> [MATERIAL SUPPLIED]
----------
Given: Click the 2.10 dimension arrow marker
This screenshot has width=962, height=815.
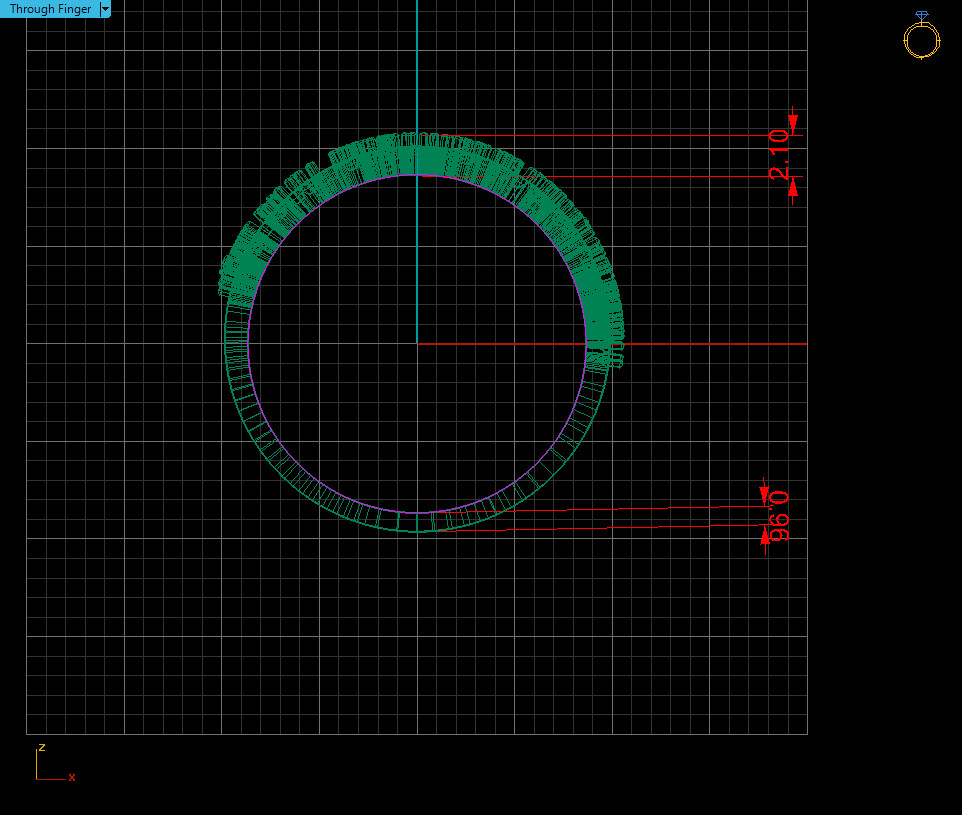Looking at the screenshot, I should tap(793, 120).
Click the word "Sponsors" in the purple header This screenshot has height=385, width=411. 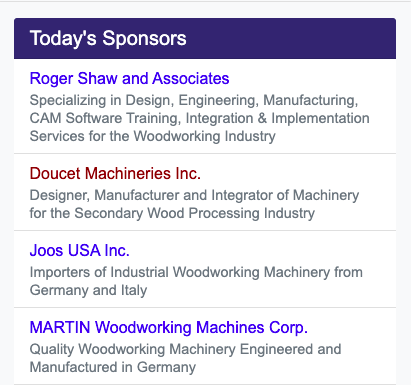(144, 38)
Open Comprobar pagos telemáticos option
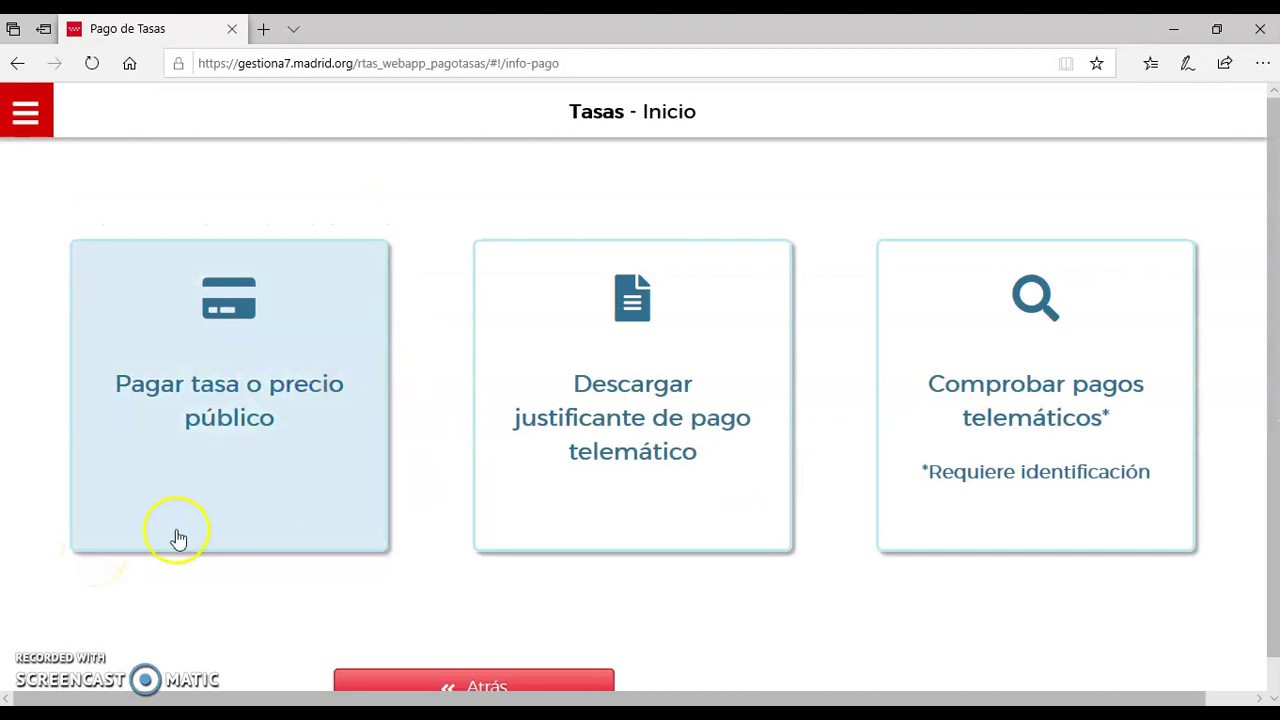This screenshot has height=720, width=1280. [1035, 401]
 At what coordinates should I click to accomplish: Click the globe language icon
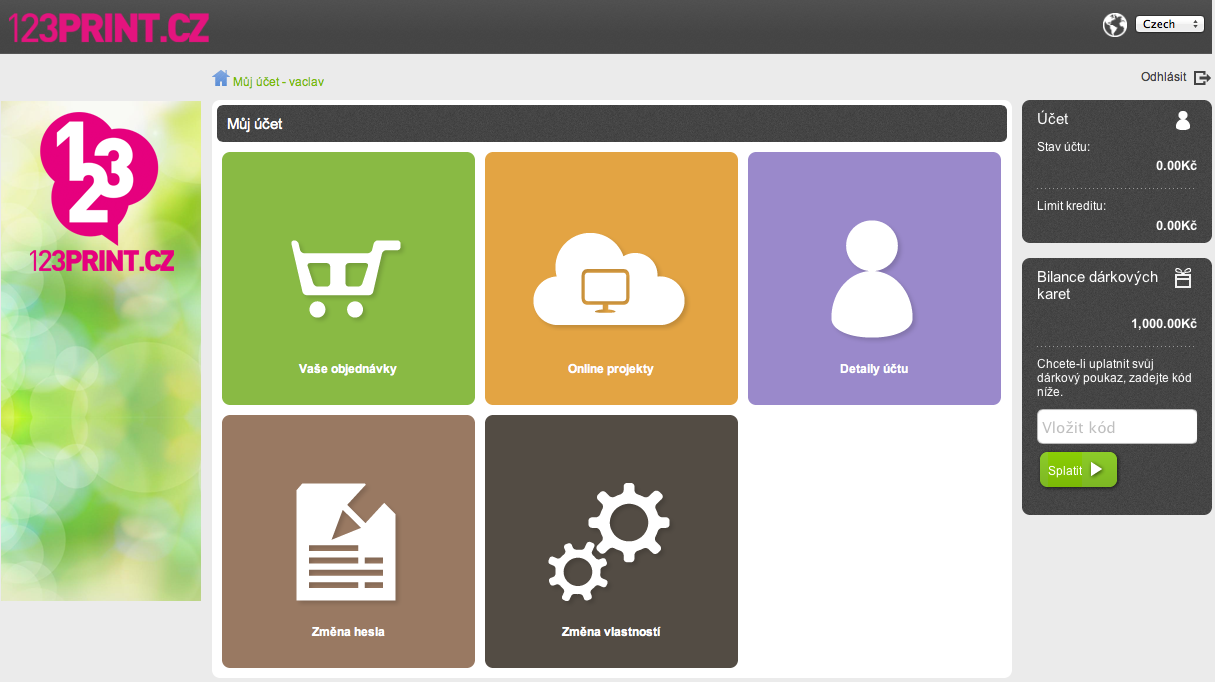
----------
> [AIM OF THE TASK]
Nothing but the lines from the line with "Open Comprobar pagos telemáticos option" through the end of the listing should appear in the answer, each duplicated exactly, without pictures.

> [ANSWER TO THIS EXERCISE]
Open Comprobar pagos telemáticos option
This screenshot has height=720, width=1280. [1035, 401]
 At what coordinates should I click to accomplish: Click the globe language icon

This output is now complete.